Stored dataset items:
________________

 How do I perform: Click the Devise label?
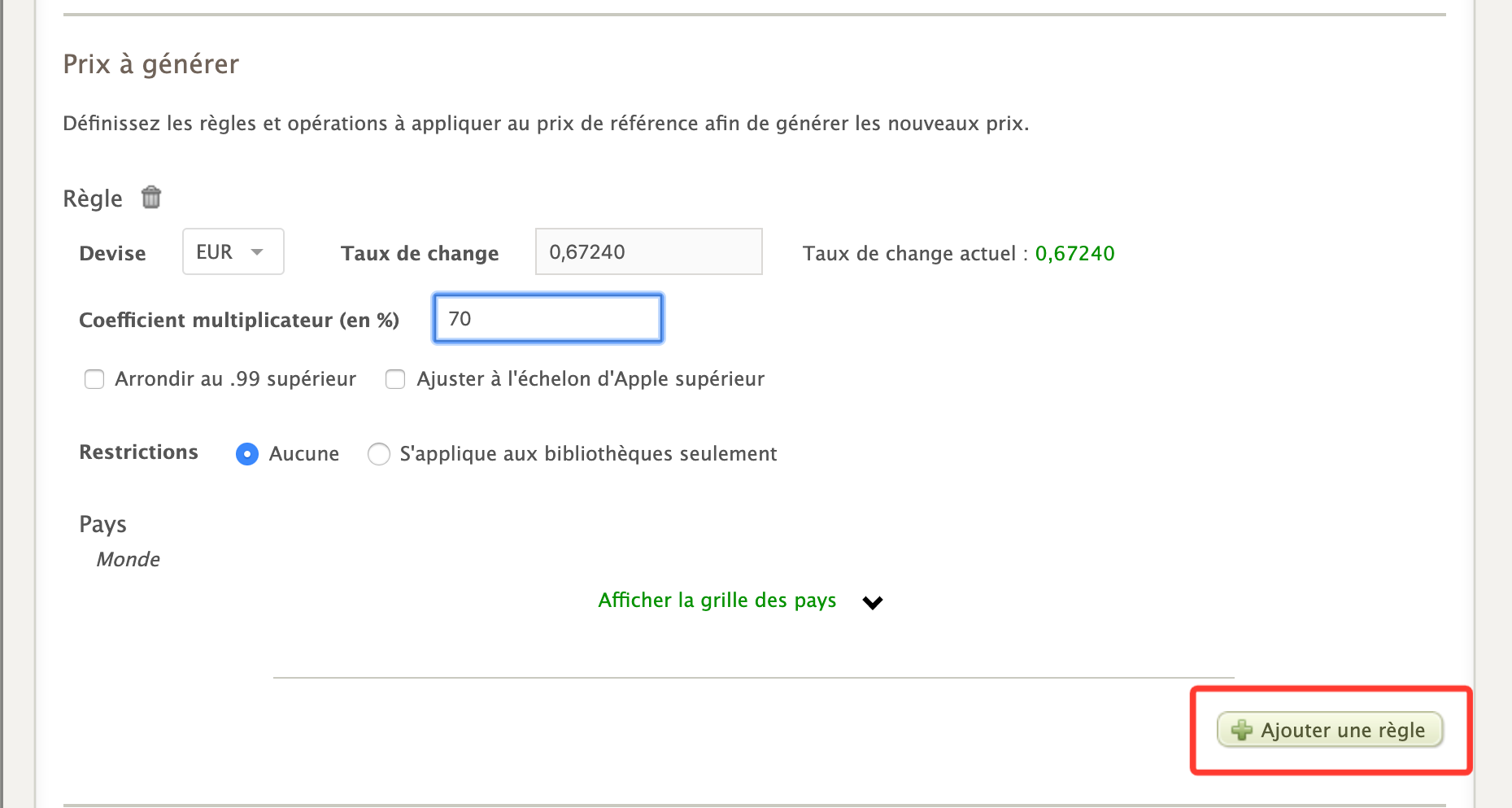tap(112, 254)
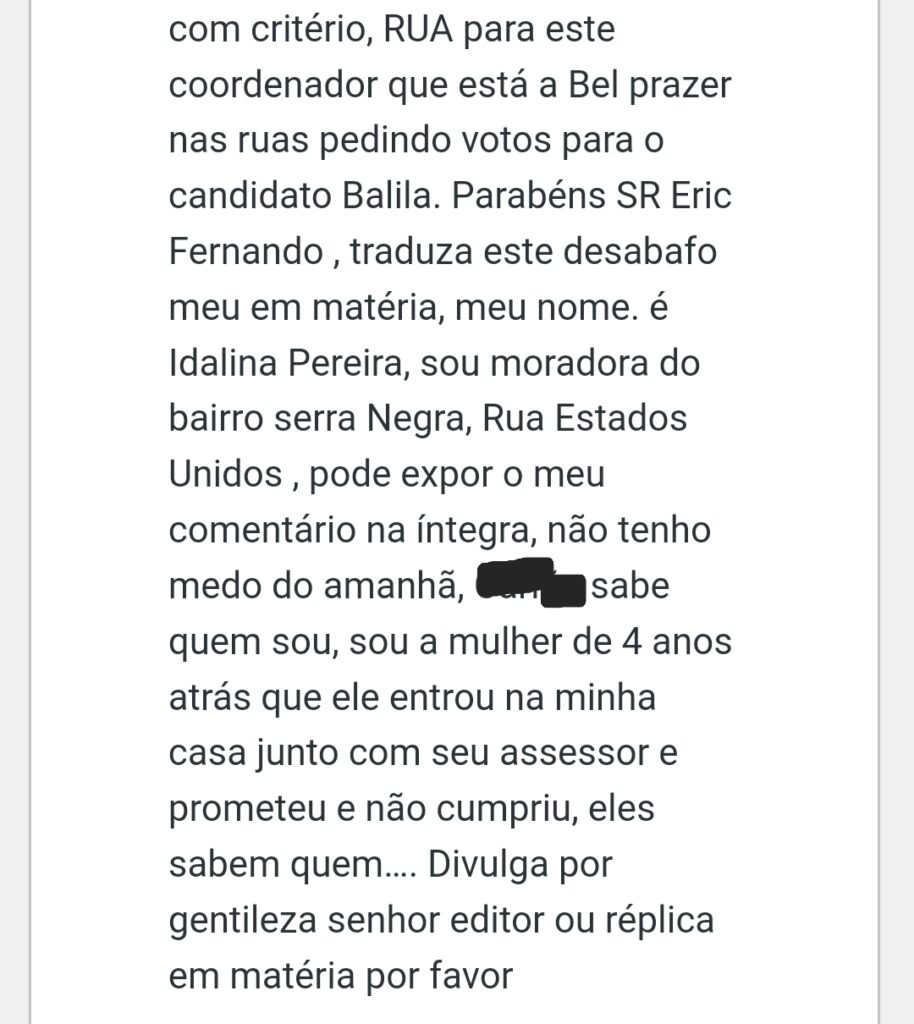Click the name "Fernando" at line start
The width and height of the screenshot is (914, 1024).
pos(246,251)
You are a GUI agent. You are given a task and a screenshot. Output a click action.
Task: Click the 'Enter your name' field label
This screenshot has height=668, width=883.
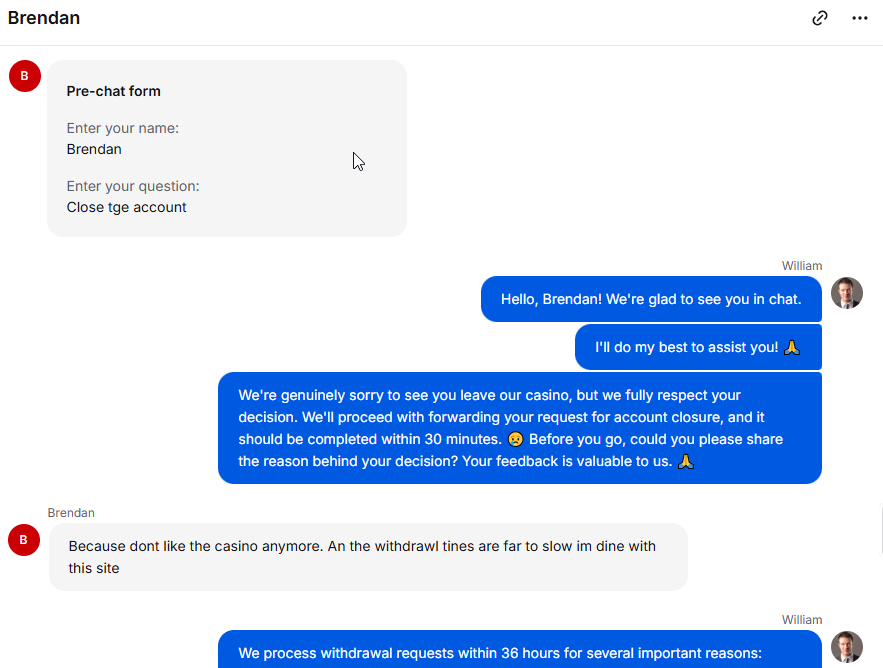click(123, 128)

________________

Word for word, give the entries above again, with no images included.

:: RESPONSE AREA ::
 How do I perform: Click the Devise label?
tap(112, 254)
Click the name "Fernando" at line start
The width and height of the screenshot is (914, 1024).
pos(246,251)
You are a GUI agent. You are given a task and a screenshot. Output a click action.
Task: Click the 'Enter your name' field label
This screenshot has height=668, width=883.
click(123, 128)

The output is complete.